David Clarkson was once known for little more than fighting Sean Avery of the New York Rangers. Before his breakout 30-goal season last year, Clarkson had never scored more than 17 goals or tallied more than 32 points in a season. However, with Zach Parise signing in Minnesota, David Clarkson appears to be one of the best remaining offensive weapons on the New Jersey Devils. In his upcoming contract year, Clarkson could see top-line minutes and is a legitimate top-six forward.
The transformation of David Clarkson from a Sean Avery specialist and grinder into a legitimate scoring threat played a major role in last season’s Stanley Cup run. 30 goals from Clarkson was one of the more pleasant surprises in the NHL last year. Only 30 players reached the 30-goal mark in the NHL last season, with only 24 players scoring more goals than David Clarkson. It was a truly remarkable season from the 28-year-old winger.
Clarkson’s contract as an enforcer is a modest 2.67 million dollars per season. In a contract year, Clarkson appears poised to make significantly more money if he can replicate the offensive production of last season. Will the New Jersey Devils be able to sign David Clarkson if he produces anywhere near the same scoring numbers as last season?
The NHL is willing to overpay for scoring. Rick Nash had the same 30 goals that David Clarkson scored last season and makes 7.8 million dollars per year. Patrick Marleau, another 30-goal scorer, made 6.9 million dollars last season. In fact, of the six players who scored exactly 30-goals last year, only David Clarkson and Evander Kane made less than five million dollars (Kane, 21, was on an entry-level contract). If Clarkson puts together another successful season he could be in line for a significant pay raise on the open market. The New Jersey Devils will not overpay for David Clarkson, even if he finds his way to the top line in 2012-13. Unfortunately for New Jersey, if Clarkson is able to score 30 goals again he will surely be in line for a big contract from a team desperate for scoring.

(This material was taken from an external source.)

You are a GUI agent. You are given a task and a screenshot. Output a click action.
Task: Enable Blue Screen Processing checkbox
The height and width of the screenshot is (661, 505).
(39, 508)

Clarkson will be 29 next season and had the fewest assists of any of the top 30 goal-scorers in the NHL – and by a large margin. He’s not worth a big contract and the Devils will not offer him one. Additionally, the New Jersey Devils have widely publicized financial issues that may cripple roster moves. As such, I fear that David Clarkson may not be long for New Jersey. Perhaps his production levels off next season and his 30-goal season will prove to be little more than a happy accident during the magical 2011-12 season. If Clarkson comes back to earth, we could see him stay with the New Jersey Devils at a reasonable price.
If David Clarkson has another solid season, however, I think he’ll be playing elsewhere for a significant pay raise.